┌─ Provided records
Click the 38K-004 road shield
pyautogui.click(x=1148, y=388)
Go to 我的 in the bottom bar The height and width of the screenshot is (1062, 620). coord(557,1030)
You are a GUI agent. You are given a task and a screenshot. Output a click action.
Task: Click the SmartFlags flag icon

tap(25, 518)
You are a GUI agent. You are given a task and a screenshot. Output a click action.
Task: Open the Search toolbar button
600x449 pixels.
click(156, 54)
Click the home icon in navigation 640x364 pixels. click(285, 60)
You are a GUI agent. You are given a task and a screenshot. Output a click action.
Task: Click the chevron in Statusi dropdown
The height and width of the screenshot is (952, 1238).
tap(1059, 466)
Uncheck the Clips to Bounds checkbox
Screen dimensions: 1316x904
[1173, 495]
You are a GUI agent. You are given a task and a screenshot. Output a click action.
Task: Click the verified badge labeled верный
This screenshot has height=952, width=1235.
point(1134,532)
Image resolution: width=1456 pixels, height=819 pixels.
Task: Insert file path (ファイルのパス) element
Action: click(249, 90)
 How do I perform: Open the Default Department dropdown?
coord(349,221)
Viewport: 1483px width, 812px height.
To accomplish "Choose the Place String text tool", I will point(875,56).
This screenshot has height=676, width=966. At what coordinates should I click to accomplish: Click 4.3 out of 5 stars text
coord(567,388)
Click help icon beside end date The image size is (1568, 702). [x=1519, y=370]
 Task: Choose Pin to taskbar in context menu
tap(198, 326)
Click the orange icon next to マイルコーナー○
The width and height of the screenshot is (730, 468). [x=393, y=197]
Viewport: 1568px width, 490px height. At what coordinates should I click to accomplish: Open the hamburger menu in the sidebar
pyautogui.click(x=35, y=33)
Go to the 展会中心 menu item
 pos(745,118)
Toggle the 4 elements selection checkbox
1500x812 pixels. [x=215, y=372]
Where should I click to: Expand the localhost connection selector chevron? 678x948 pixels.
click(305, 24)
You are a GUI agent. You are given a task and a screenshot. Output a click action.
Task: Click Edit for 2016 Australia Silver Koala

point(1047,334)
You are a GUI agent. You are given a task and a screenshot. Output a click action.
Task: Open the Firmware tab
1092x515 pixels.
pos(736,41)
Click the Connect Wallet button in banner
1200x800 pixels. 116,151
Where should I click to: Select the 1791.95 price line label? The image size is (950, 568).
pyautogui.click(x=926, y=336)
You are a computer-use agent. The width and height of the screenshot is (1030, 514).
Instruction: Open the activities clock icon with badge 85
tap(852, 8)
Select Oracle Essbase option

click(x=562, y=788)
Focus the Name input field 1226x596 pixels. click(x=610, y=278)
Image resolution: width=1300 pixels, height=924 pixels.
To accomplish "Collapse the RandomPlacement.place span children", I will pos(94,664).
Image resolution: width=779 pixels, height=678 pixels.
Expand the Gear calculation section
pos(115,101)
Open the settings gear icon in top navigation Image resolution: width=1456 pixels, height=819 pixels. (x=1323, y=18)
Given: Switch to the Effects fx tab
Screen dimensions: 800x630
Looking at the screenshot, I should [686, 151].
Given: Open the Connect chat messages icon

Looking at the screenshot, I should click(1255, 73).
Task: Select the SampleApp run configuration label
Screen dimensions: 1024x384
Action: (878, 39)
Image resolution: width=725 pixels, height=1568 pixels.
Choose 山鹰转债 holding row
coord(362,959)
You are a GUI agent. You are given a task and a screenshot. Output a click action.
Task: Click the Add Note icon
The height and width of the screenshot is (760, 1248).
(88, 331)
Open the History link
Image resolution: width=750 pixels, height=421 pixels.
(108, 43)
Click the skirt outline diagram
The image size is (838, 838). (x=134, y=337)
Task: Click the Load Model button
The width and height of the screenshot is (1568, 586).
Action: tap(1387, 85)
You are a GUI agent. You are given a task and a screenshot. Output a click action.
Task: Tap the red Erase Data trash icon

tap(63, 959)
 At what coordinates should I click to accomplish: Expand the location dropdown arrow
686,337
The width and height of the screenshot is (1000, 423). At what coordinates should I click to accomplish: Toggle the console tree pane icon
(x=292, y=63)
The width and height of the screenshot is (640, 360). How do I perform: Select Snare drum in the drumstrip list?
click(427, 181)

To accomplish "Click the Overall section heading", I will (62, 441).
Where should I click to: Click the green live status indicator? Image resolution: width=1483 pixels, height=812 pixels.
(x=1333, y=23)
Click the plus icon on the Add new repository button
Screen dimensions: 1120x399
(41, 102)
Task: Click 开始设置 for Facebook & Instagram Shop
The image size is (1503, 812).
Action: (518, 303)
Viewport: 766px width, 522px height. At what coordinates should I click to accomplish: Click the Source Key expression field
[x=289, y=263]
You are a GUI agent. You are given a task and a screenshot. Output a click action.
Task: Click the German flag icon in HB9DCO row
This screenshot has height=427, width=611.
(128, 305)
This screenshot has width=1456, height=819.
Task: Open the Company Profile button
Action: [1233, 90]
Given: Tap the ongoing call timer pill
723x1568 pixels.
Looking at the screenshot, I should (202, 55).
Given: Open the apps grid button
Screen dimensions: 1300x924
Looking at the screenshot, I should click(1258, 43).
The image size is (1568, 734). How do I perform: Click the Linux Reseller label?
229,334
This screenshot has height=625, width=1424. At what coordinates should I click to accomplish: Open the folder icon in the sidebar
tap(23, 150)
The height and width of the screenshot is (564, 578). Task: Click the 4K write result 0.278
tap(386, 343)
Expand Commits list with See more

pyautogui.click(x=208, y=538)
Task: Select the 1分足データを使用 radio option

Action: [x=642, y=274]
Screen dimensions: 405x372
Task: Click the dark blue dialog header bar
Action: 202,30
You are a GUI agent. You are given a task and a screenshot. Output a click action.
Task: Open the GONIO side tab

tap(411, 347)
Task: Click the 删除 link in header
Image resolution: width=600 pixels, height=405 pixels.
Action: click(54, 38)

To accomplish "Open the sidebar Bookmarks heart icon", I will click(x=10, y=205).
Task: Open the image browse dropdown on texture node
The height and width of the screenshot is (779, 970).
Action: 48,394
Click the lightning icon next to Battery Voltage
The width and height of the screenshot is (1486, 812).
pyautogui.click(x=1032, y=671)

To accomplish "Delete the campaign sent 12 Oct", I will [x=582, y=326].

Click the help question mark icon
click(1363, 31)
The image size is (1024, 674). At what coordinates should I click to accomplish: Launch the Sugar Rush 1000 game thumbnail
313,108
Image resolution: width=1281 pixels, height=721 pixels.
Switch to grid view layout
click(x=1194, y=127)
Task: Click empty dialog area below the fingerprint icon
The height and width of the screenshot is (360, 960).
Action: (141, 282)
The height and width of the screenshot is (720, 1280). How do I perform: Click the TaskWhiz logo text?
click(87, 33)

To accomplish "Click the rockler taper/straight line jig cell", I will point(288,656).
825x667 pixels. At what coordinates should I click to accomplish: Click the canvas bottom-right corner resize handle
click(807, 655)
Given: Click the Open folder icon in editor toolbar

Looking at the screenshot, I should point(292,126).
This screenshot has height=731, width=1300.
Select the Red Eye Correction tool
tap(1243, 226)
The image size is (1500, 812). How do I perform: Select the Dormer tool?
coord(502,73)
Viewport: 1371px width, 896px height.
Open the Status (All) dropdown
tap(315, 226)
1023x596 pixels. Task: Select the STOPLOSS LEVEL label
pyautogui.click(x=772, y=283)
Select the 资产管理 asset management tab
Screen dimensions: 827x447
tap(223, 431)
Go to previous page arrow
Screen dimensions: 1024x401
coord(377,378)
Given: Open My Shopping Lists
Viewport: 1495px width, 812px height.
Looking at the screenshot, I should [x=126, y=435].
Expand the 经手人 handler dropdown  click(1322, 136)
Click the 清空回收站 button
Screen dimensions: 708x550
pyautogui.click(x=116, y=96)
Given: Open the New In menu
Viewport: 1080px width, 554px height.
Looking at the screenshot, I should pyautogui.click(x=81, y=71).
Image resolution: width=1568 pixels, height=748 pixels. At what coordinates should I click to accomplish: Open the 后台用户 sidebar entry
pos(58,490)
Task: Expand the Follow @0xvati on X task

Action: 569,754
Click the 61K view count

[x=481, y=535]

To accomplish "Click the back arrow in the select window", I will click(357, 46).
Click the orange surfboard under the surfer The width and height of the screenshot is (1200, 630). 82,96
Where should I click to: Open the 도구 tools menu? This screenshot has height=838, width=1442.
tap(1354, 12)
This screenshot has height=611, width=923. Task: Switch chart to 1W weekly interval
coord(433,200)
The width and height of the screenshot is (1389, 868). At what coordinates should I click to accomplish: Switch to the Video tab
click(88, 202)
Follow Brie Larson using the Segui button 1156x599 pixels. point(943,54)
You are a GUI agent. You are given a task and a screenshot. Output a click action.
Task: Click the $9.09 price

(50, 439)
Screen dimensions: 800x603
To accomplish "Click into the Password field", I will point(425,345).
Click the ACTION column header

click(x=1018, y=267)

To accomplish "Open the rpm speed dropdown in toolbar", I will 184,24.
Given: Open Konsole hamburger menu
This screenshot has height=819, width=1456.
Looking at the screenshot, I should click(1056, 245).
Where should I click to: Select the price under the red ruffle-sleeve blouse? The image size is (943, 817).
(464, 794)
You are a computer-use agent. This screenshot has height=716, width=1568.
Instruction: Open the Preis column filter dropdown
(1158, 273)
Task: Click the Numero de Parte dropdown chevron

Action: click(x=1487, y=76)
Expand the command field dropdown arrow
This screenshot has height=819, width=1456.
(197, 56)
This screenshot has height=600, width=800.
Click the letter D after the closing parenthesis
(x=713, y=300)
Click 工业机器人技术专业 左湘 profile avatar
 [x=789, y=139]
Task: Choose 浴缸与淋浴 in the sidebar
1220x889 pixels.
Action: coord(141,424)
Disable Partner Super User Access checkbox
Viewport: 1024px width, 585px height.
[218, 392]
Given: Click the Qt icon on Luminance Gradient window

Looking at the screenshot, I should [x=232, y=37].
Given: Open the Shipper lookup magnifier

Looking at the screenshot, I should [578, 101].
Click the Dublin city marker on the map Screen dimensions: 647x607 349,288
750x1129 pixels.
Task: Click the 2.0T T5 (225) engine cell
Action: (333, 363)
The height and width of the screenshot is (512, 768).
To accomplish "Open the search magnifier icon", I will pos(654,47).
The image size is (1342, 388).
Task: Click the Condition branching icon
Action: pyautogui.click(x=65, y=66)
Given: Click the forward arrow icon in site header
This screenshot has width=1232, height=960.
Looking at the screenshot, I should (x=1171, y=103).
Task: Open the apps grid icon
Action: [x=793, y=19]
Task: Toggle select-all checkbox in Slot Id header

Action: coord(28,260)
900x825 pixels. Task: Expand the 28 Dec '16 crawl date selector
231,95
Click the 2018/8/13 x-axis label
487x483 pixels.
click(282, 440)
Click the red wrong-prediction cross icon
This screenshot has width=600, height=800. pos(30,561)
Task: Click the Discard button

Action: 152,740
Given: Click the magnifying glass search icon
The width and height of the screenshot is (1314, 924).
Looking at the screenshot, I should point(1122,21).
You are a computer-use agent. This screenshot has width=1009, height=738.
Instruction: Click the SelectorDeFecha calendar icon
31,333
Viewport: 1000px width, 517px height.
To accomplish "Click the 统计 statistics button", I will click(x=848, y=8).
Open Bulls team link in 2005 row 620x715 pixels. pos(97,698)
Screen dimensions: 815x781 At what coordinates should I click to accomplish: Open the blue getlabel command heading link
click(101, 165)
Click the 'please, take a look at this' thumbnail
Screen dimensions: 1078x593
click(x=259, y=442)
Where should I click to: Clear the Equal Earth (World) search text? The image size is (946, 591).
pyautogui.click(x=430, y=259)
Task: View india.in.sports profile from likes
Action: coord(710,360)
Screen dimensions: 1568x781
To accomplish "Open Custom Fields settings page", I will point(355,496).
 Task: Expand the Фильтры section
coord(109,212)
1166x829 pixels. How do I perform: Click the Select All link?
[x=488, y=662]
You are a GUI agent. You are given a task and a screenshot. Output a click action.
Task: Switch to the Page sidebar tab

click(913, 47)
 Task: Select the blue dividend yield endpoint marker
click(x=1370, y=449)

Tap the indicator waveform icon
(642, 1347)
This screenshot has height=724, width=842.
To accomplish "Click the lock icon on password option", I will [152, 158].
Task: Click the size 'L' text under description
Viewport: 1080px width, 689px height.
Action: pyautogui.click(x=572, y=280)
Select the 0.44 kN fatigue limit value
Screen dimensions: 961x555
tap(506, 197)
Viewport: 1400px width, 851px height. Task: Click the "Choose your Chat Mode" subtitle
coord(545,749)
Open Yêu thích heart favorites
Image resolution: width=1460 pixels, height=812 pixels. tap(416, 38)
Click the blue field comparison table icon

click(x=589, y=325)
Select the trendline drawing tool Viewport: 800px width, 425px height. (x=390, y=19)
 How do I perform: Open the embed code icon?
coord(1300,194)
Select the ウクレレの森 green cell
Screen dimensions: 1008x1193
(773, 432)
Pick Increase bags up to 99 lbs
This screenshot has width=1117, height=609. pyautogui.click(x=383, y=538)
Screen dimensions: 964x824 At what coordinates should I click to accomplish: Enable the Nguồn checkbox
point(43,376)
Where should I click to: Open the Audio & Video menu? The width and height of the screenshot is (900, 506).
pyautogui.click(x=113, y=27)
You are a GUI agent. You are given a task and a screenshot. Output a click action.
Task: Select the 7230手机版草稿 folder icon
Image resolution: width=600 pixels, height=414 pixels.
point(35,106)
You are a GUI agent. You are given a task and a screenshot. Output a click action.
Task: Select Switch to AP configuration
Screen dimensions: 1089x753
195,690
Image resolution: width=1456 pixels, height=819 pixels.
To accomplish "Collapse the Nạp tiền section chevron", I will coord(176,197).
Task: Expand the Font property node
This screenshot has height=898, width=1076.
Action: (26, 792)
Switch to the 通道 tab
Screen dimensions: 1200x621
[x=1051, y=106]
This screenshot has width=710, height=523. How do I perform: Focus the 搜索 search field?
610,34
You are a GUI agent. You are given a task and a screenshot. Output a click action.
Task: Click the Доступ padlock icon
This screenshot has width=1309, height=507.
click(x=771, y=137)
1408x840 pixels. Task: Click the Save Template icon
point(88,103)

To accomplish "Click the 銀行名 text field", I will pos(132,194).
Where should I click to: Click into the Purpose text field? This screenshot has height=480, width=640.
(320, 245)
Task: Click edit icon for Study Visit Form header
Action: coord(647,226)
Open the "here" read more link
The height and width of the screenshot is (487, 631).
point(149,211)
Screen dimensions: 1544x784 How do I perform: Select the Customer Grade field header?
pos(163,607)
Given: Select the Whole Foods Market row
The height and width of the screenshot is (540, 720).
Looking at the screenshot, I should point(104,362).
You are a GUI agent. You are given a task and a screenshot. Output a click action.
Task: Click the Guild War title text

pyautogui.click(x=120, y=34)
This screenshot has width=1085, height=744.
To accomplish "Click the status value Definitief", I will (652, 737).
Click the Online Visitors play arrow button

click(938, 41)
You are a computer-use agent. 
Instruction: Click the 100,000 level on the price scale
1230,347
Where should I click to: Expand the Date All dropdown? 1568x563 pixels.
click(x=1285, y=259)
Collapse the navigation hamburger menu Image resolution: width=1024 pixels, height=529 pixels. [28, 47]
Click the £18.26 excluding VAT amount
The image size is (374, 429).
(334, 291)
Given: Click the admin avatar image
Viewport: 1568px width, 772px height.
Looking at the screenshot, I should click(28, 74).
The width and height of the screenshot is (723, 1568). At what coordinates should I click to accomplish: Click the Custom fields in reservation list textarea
└─
Your objective
Retype the stretch of items from the line containing "Task: Expand the Фильтры section" through the line containing "(642, 1347)", keeping each line unchanged.

Output below
 Task: Expand the Фильтры section
coord(109,212)
1166x829 pixels. How do I perform: Click the Select All link?
[x=488, y=662]
You are a GUI agent. You are given a task and a screenshot. Output a click action.
Task: Switch to the Page sidebar tab

click(913, 47)
 Task: Select the blue dividend yield endpoint marker
click(x=1370, y=449)

Tap the indicator waveform icon
(642, 1347)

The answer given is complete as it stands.